What you need to do
A. In the news article below about the Medicare fraud indictment, how much in false and fraudulent Medicare claims did Creaghan Harry allegedly bill?
B. Please extend the news article below about the Medicare fraud indictment, picking up right after its final sentence.

(Beginning of Supplied text)

The owner of multiple telemedicine companies has again been indicted by a federal grand jury for quarterbacking and concealing one of the largest Medicare fraud and kickback schemes pursued by the Department of Justice.
Creaghan Harry of Highland Beach, Florida, allegedly billed $784 million in false and fraudulent Medicare claims, more than $247 million of which was paid out, the DOJ wrote in a Tuesday release detailing the superseding indictment.
Federal prosecutors allege that Harry and two co-conspirators (who were previously charged and pleaded guilty) sought illegal payments from durable medical equipment (DME) companies related to orders for DME braces and medications.
Telemedicine companies owned by Harry allegedly would then bribe physicians to write medically unnecessary orders for the products through the companies, they said.
Payments from the DME companies would be sent to U.S. and international shell companies that would later be transferred to the telemedicine companies to pay for the physician bribes, prosecutors wrote.
Harry allegedly told investors, lawyers and others that the telemedicine companies were bringing in roughly $10 million in annual revenue from telemedicine services fees rather than the kickbacks and bribes, they said. Between 2015 and 2018, Harry also allegedly used funds from the scheme “to live a lavish lifestyle” and did not report or pay any income taxes during that time.

(End of Supplied text)
(Beginning of Raw data)

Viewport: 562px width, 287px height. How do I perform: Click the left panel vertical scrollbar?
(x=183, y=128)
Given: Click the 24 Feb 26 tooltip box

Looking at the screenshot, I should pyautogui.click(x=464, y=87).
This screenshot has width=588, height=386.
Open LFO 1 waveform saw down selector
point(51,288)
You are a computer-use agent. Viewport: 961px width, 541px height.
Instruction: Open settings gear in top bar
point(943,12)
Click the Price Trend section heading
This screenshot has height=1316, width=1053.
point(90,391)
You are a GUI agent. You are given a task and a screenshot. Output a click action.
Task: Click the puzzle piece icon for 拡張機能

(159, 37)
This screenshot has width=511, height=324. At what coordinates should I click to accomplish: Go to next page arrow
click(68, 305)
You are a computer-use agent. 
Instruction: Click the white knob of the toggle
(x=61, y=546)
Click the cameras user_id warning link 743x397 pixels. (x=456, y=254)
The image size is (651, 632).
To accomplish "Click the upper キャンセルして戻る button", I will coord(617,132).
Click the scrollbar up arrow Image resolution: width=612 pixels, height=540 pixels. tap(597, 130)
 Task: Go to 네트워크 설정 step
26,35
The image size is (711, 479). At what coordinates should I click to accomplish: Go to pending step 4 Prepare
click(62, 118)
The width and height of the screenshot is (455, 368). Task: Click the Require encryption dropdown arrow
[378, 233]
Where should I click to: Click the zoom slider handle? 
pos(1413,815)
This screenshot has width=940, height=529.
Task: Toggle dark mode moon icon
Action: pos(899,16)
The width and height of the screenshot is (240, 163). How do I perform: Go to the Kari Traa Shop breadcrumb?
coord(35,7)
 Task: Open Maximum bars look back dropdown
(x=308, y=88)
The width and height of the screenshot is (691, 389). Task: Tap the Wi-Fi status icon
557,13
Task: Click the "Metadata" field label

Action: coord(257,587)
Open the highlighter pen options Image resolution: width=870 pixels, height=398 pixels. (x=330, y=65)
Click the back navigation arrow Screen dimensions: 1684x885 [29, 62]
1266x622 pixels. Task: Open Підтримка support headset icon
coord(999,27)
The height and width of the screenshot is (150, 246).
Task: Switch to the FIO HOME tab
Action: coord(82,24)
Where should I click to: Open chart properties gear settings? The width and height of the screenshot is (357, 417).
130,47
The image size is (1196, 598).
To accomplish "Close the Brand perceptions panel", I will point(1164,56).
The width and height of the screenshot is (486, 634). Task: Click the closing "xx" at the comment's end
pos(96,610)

(End of Raw data)

Expected responses
A. $784 million

B.
On Tuesday, Harry was charged with one count of conspiracy to commit healthcare fraud and wire fraud and four counts of income tax evasion, the DOJ said.
The indictment supersedes earlier charges Harry faced with the co-conspirators, which consisted of one count of conspiracy to defraud the United States and to pay and receive kickbacks, four counts of receipt of kickbacks and one count of conspiracy to commit money laundering.
Harry’s initial charges came in 2019 amidst a wave of DOJ actions against owners, executives and other individuals associated with five telemedicine companies, dozens of DME companies and three medical professionals. Collectively, these charges addressed $1.2 billion in Medicare fraud, the DOJ said at the time.